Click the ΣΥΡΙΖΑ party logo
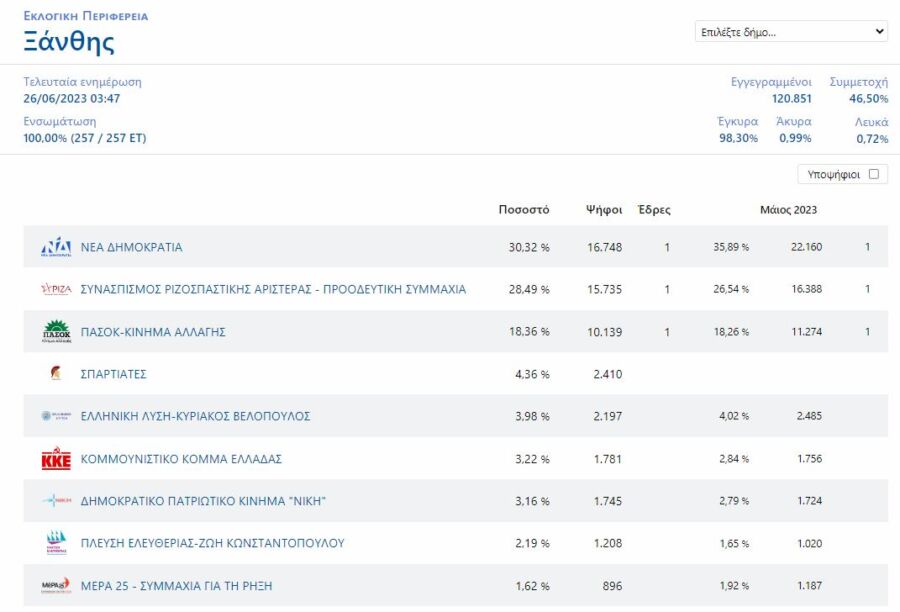This screenshot has height=612, width=900. tap(56, 289)
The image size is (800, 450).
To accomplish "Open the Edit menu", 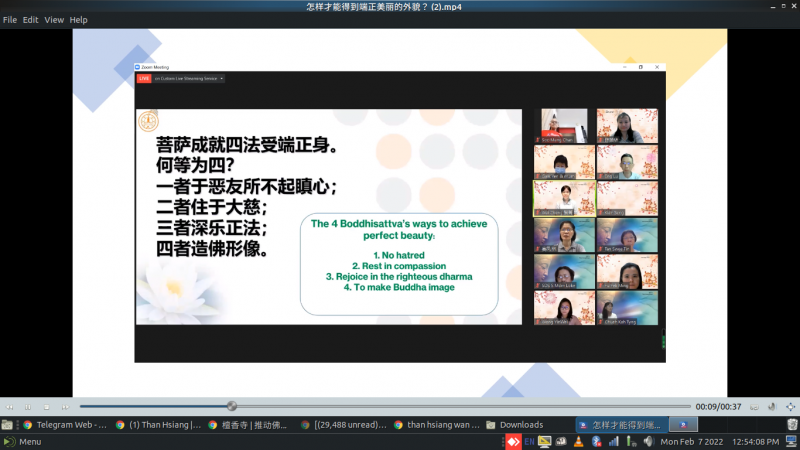I will click(31, 20).
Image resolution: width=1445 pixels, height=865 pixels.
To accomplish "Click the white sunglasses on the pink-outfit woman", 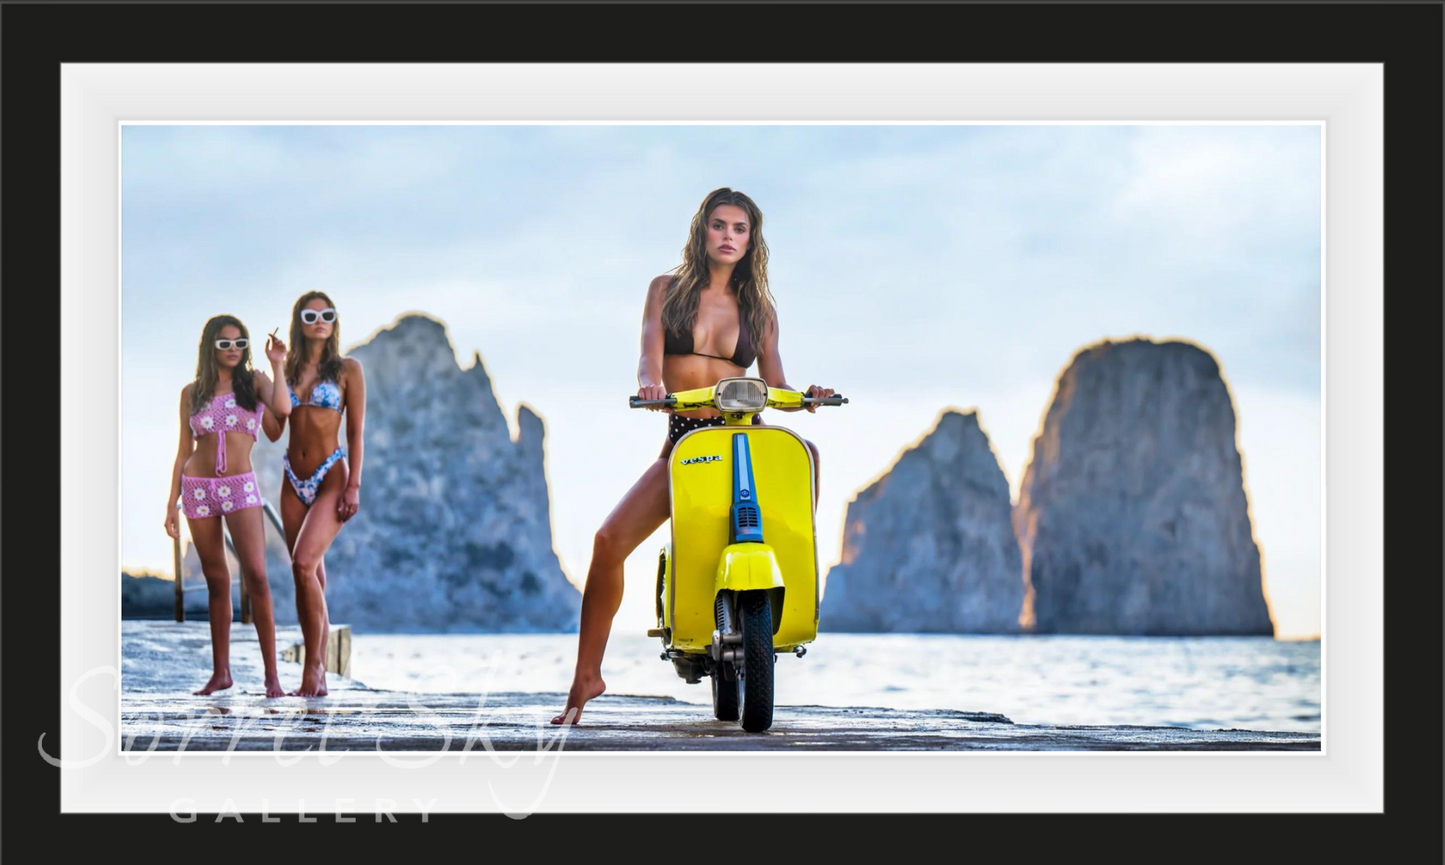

####################

** WHAT NEEDS TO BE DONE **
Quote verbatim every line starting at the line that contains "Image resolution: width=1445" and ending with the last line of the records; omit all pictures.

** OUTPUT OF THE TASK **
Image resolution: width=1445 pixels, height=865 pixels.
To accomplish "Click the white sunglasses on the pink-outfit woman", 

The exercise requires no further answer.